5. The clients are told during the initial session of an Informative Mediation, that if and as appropriate, the mediator may at times present a variety of options which have worked for others in similar situations, but will not unethically advise the clients to take any particular course of action. By contrast, a truly facilitative mediator may be reluctant to suggest, for example, that if a conflict arises as to each client’s choice of summer vacation weeks with the children, some two-home families find it useful that in odd numbered years one parent’s choice shall have priority, and the other’s in even numbered years. Or that some divorced or separated parents who get along quite well, who were married for decades, who will continue to reside near each other and who have well-adjusted older children, do quite well with a custodial schedule such as Monday and Tuesday with Mom, Wednesday and Thursday with Dad, and riday through Sunday being alternated.

Mediation is an art and not a science. The mediator will call upon his or her training, experience and skill to guide the clients through the process of clarifying and deciding upon which options the clients feel are most appropriate for their situation.

6. The clients are asked if they have any questions.
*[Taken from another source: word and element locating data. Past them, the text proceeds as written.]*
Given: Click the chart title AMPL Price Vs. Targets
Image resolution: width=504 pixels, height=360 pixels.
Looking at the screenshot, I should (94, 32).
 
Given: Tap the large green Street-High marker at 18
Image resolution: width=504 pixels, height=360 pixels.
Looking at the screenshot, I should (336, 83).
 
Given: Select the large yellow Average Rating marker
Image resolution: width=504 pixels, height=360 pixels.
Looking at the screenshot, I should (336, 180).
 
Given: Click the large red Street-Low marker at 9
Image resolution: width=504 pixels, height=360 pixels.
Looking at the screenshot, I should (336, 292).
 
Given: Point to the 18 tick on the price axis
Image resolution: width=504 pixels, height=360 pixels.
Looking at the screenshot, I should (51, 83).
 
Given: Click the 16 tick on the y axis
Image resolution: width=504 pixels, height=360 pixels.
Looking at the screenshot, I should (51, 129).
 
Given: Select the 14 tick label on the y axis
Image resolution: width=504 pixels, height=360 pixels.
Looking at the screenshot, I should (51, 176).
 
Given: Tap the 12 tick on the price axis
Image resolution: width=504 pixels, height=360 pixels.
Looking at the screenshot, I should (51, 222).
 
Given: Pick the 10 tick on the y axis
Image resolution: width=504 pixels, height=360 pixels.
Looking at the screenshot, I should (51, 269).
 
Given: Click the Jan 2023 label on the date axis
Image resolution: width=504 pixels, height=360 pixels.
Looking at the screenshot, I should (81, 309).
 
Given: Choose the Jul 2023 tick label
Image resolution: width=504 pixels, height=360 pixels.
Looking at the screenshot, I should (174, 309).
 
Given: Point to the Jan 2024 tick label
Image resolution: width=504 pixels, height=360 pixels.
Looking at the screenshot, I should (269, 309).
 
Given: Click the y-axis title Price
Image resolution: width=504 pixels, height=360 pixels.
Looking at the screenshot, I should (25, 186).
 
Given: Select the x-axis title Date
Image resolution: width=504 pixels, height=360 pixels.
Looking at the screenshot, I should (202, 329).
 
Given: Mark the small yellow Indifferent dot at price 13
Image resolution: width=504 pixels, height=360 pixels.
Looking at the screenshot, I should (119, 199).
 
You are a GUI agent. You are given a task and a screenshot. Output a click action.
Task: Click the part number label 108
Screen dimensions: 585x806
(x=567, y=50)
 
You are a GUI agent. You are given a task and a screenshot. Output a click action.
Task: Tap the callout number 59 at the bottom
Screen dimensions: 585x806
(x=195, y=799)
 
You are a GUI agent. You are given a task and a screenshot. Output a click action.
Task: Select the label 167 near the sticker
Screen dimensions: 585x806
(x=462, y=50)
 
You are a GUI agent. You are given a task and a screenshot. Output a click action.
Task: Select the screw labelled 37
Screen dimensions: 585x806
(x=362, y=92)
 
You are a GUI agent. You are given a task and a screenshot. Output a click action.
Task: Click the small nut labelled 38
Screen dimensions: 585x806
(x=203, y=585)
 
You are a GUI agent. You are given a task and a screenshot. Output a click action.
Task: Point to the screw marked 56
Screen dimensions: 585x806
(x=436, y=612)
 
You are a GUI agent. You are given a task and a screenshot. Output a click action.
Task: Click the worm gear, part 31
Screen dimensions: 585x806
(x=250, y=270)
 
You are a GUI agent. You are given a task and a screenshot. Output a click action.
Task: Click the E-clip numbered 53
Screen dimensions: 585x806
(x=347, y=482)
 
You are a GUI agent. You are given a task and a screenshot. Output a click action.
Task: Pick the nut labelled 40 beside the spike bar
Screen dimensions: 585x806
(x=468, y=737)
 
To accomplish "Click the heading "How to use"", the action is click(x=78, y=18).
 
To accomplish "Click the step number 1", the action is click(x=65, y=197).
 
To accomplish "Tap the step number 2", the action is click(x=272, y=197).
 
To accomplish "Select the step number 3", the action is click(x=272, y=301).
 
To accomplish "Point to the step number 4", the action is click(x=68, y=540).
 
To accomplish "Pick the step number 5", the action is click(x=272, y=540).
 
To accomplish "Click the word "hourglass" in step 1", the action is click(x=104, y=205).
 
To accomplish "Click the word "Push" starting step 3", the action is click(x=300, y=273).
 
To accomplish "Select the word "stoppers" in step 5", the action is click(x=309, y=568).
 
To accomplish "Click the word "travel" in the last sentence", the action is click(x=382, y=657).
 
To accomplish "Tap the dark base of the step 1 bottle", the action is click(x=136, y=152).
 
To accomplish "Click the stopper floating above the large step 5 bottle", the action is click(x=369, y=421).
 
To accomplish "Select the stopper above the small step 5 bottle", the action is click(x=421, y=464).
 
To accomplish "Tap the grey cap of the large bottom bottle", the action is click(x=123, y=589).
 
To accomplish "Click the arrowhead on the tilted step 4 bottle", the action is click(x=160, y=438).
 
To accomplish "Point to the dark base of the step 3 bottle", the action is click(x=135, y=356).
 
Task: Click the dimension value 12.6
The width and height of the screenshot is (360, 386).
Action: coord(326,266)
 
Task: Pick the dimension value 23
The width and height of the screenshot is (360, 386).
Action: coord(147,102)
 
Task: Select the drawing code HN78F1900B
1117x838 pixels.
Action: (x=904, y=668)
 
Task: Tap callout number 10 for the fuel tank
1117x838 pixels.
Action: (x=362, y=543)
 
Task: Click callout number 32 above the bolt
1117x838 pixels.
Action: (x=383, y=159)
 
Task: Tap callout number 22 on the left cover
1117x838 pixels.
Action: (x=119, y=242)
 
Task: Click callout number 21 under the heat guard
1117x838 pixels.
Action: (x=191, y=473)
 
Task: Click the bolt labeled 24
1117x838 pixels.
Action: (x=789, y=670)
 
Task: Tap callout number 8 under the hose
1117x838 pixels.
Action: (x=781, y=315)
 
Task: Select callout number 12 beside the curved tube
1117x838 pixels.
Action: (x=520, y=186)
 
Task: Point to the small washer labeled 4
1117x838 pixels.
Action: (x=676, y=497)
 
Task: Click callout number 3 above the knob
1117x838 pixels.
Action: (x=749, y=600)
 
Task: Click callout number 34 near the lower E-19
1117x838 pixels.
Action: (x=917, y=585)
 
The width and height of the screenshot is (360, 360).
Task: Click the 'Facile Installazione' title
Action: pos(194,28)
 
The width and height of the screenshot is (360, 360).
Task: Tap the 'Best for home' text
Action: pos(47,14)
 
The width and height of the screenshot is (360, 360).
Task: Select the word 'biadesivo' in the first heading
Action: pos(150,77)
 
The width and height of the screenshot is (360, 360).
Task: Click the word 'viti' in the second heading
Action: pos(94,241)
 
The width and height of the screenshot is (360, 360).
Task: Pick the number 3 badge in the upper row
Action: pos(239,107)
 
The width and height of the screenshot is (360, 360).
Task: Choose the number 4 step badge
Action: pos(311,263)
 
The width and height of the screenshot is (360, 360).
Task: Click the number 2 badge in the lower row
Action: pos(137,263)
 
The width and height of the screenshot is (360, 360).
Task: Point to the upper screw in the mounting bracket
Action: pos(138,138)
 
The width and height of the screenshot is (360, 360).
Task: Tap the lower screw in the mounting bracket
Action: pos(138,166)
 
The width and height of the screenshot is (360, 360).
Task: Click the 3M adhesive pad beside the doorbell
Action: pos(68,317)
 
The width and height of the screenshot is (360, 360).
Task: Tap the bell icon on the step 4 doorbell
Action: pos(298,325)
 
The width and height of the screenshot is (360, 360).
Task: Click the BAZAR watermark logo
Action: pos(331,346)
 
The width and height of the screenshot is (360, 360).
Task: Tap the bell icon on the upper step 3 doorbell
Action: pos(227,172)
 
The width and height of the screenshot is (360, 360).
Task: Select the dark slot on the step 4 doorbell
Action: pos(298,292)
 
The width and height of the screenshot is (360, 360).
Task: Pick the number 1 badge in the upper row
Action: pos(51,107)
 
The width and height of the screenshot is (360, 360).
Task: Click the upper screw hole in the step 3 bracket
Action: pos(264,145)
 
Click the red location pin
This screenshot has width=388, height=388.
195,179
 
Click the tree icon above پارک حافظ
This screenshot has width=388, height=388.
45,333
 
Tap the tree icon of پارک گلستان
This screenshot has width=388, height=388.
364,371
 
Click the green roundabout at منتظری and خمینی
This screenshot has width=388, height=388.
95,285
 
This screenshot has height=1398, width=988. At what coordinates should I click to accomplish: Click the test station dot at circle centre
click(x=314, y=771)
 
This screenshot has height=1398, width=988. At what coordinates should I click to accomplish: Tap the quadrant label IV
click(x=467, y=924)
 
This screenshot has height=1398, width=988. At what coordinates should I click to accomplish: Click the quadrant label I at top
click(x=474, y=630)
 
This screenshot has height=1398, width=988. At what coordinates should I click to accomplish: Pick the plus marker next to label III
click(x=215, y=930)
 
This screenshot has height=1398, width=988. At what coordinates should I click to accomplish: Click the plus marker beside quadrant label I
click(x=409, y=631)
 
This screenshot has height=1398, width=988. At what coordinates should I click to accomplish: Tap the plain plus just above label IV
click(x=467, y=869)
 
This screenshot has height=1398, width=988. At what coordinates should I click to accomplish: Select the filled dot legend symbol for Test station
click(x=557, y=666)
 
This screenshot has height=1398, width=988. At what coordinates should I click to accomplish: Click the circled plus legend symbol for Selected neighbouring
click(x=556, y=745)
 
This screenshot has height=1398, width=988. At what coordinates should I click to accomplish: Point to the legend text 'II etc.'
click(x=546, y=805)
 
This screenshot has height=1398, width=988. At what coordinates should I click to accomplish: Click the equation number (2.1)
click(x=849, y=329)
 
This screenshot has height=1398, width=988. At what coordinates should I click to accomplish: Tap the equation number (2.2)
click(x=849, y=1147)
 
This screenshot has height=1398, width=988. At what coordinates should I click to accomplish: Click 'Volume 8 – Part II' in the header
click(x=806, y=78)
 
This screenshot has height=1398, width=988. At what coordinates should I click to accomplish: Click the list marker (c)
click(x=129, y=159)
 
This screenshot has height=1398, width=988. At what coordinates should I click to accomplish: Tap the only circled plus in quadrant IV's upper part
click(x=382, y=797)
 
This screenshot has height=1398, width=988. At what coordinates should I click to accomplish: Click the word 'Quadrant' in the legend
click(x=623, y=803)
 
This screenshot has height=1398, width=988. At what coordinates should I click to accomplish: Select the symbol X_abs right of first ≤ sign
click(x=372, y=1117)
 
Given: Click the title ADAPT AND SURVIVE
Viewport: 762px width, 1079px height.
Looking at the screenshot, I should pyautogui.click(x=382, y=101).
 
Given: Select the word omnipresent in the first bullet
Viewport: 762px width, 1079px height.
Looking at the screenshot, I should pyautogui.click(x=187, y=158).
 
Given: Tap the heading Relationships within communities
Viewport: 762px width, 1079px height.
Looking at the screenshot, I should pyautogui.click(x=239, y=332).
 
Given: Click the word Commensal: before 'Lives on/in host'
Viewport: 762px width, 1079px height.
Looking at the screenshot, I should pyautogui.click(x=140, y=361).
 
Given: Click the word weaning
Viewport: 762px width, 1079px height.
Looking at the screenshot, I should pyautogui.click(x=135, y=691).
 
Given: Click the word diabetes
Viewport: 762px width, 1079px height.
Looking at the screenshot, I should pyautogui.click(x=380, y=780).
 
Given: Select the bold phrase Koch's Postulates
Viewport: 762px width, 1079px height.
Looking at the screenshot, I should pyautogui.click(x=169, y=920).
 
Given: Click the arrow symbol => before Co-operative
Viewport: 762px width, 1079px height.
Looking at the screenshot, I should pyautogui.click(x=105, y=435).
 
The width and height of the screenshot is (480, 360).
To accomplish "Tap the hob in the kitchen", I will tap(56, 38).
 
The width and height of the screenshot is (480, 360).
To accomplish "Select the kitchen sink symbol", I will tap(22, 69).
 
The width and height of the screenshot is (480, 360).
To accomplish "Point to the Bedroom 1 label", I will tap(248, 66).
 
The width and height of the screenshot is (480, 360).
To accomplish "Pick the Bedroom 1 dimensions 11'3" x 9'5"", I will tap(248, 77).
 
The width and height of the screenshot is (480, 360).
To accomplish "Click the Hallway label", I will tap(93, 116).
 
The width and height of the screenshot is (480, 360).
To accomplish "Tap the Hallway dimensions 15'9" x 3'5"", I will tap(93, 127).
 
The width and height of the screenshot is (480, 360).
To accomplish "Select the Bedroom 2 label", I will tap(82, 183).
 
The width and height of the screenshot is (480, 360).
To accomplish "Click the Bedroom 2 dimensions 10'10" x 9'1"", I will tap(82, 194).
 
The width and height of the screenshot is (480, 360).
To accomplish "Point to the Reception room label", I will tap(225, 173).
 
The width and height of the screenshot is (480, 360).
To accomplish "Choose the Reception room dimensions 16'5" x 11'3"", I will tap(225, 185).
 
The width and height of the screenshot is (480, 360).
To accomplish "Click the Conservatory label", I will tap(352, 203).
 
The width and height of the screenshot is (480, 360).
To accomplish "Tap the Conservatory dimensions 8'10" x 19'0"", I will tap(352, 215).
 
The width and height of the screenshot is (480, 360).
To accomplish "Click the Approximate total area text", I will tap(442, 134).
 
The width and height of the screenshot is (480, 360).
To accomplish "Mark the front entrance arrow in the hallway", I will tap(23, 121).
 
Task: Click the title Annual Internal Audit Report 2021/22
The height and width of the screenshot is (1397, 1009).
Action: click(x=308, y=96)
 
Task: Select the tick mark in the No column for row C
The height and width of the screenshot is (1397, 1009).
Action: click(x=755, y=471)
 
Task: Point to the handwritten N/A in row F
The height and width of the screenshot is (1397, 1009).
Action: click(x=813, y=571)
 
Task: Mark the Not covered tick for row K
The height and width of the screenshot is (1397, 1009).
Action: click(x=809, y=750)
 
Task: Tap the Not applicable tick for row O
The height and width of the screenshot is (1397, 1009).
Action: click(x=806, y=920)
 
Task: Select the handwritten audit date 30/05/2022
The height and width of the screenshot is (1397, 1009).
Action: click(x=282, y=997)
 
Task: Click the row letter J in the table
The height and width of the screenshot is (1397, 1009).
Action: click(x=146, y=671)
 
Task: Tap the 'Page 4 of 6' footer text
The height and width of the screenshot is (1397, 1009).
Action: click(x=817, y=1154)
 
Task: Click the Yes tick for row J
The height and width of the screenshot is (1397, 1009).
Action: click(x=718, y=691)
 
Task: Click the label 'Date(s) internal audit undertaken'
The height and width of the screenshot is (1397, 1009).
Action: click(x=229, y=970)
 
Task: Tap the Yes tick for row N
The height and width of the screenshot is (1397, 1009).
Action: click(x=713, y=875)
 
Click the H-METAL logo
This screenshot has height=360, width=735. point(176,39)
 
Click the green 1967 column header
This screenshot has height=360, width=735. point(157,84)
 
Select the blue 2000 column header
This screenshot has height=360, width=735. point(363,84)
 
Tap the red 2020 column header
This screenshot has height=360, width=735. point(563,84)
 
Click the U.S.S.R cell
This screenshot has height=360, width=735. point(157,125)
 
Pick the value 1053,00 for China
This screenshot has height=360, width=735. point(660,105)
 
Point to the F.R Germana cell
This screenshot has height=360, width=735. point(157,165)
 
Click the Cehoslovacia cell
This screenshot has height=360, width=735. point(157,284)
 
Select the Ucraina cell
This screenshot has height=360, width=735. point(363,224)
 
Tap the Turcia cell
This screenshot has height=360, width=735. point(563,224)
The mediator will “check in” with each client after each topic is addressed, to ensure the clients understand how the mediation will be conducted.

B. The Agreement to Mediate is discussed briefly during the initial session, paragraph by paragraph, and any questions of the clients’ are answered. Discussion of the content of the Agreement to Mediate is outside the scope of this article, but topics such as the requirement of absolute full disclosure, confidentiality and third-party involvement are addressed. One copy of the Agreement will then be signed and given to the paralegal, who will make copies of the fully endorsed Agreement for each client. The other two copies will be collected and reused in the future for another case.

C. The mediator asks brief background questions during the initial session, in order to gain an understanding of the clients’ situation. Starting with one individual, each client’s age, previous states of residence, location of other supportive family members, education and employment history and earnings history will be ascertained. The clients will be asked if their children have any special needs, and in what if any activities their children participate. The clients may each be asked how they envision living their lives two or five years in the future.
Then the clients will each be invited to briefly state what brings them to the mediation – “Who got unhappy first?” It is expressed by the mediator that the purpose of the mediation is not to settle who’s “at fault,” since lawyers can usually find a way to argue there is some fault on both sides, but “What is the Reader’s Digest version of what brings you here?”

During Informative Mediation discussions, however, any impact relating to fault will be discussed in an evaluative light. The question is asked so the mediator can ascertain and clarify where the clients each are on the denial, bargaining, grief, anger, acceptance stages of the dissolution of the marriage. If one client is still in denial over the ending of the marriage, or if one or both of the clients are still stuck in the anger stage, the mediation will probably not succeed. Each client is asked point blank if he or she wants a divorce, and not “just a separation.” Occasionally this mediation session is the first time one client hears that the other truly wants a divorce. In these cases, the initial session will often end after some discussion that one client in fact does want the divorce, because the other client has not yet had time to process this information, and to fully evaluate his or her options.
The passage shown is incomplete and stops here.